Short task a
According to the text on the WTO's ruling against the U.S. country-of-origin labeling law, how much per year in retaliatory tariffs were Canada and Mexico together authorized to levy?

For the fifth time in seven years, the World Trade Organization (WTO) ruled against the U.S. mandatory Country Of Origin Labeling (COOL) law – and it was going to cost us a bundle before Congress passed the Fiscal Year 2016 federal budget on Friday last week.

On December 7, WTO agreed with Canada and Mexico yet again that the COOL law for beef and pork is a protectionist measure that violates the WTO trade agreement. The U.S. also has label requirements for veal, lamb, goat, chicken, wild and farm-raised fish and shellfish, fresh and frozen fruits and vegetables, peanuts, pecans, macadamia nuts and ginseng, but only beef and pork had been challenged.

This time WTO arbitrators did more than just agree with Canada and Mexico. They also gave our two biggest trading partners authority to levy $1.01 billion per year in retaliatory tariffs ($780 million for Canada, $228 million for Mexico) on imports from the U.S. Together, the two buy more than $2 billion in U.S. dairy products per year.

The fines could have also been much worse; Canada and Mexico had been seeking roughly three times as much. But they appear to have become a moot point, since the new budget includes a repeal of COOL.

Short task b
How many lines of the records contain the word "width"? Reply with only the number.

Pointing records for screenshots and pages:
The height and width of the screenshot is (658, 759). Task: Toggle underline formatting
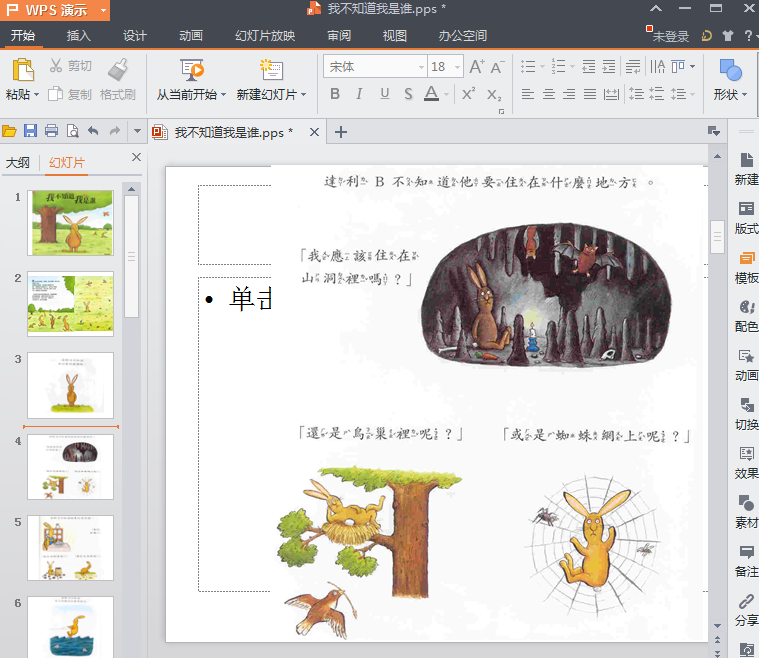pyautogui.click(x=385, y=94)
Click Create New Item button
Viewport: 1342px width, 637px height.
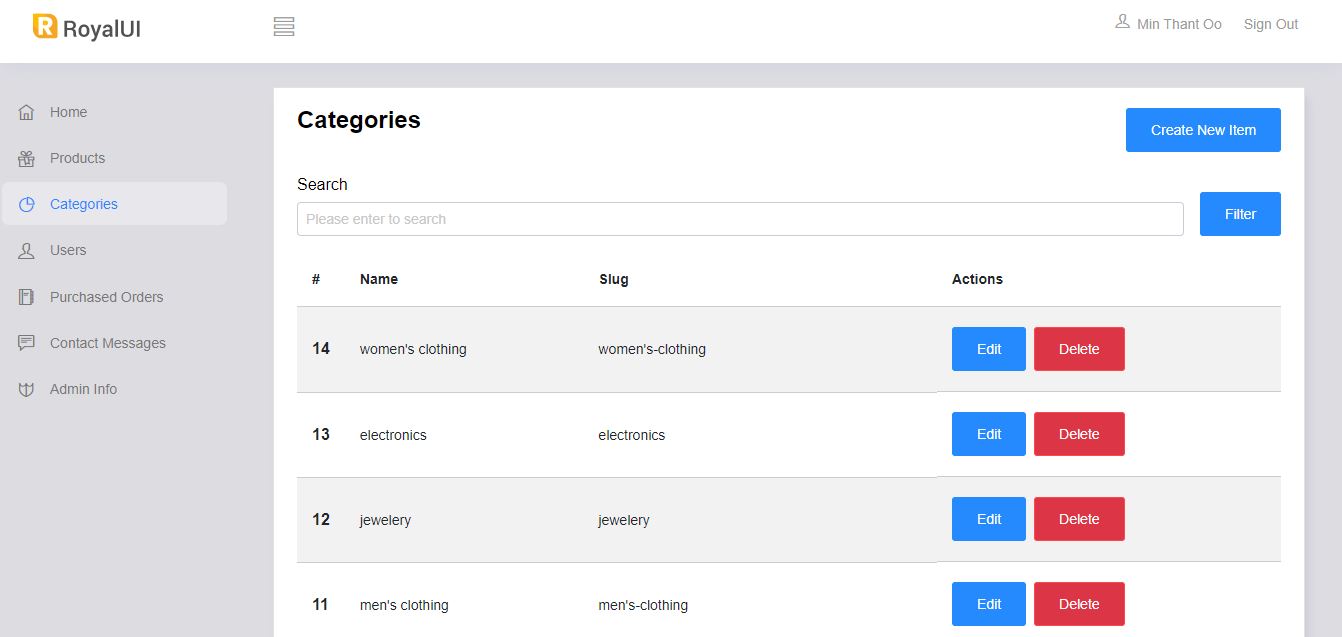[1203, 130]
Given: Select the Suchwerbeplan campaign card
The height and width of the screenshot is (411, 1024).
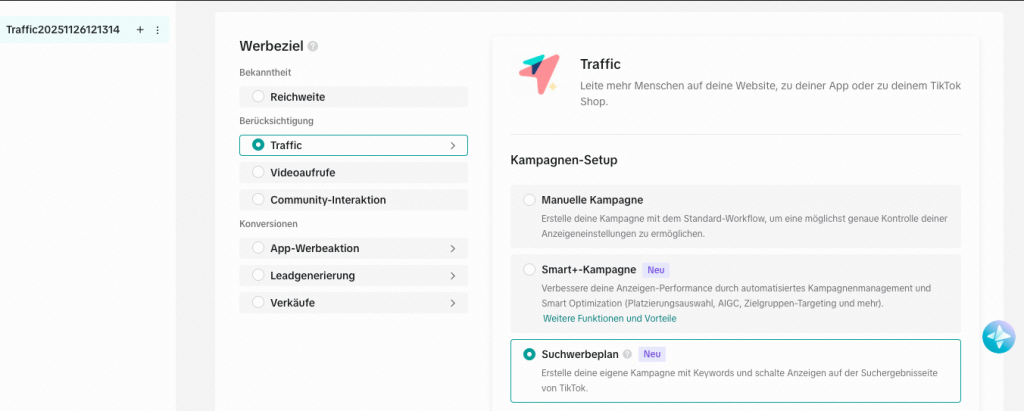Looking at the screenshot, I should pos(735,372).
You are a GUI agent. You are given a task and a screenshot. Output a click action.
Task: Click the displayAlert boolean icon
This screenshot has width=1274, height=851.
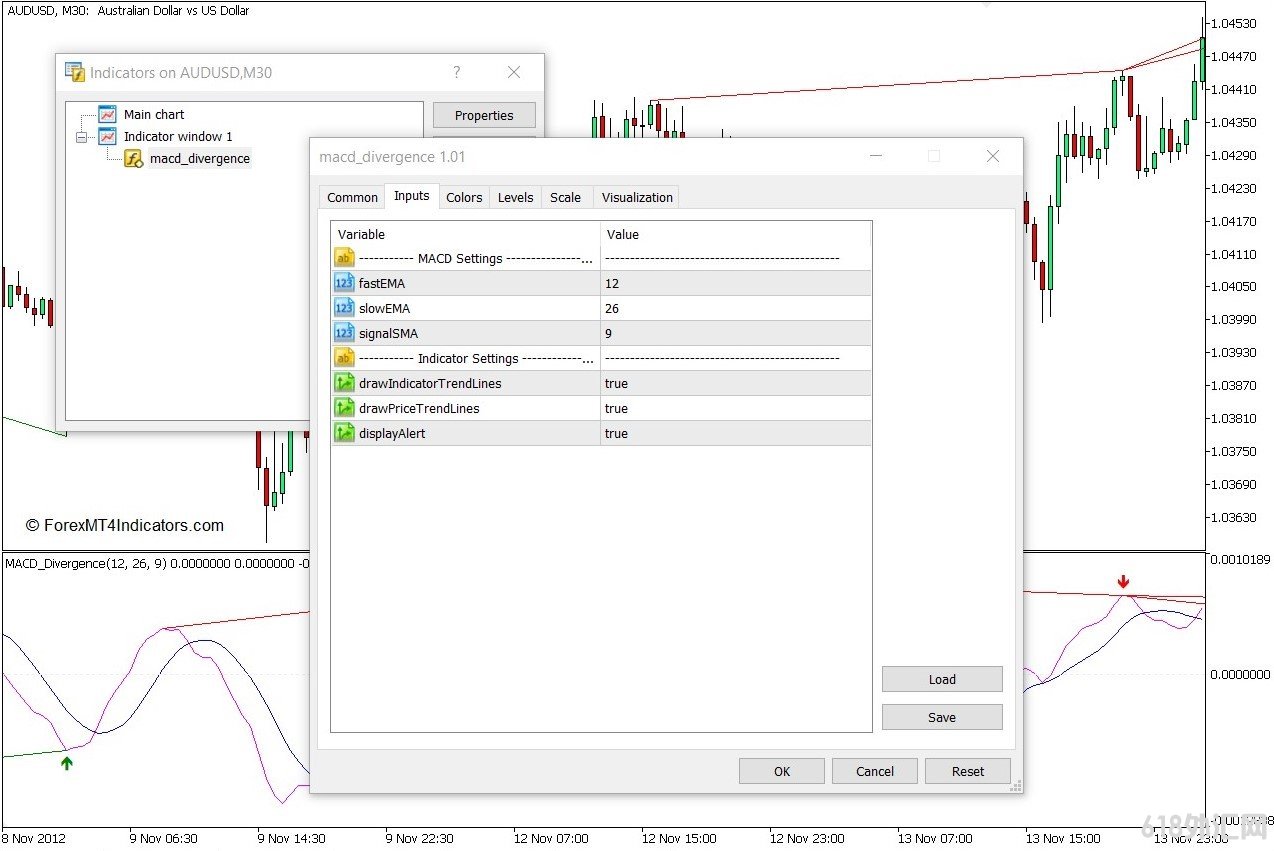tap(344, 433)
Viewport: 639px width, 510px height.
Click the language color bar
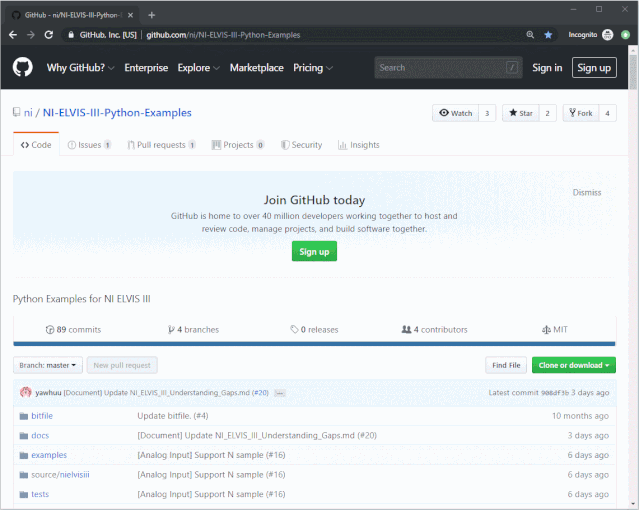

Expected answer a
$1.01 billion per year.

Expected answer b
5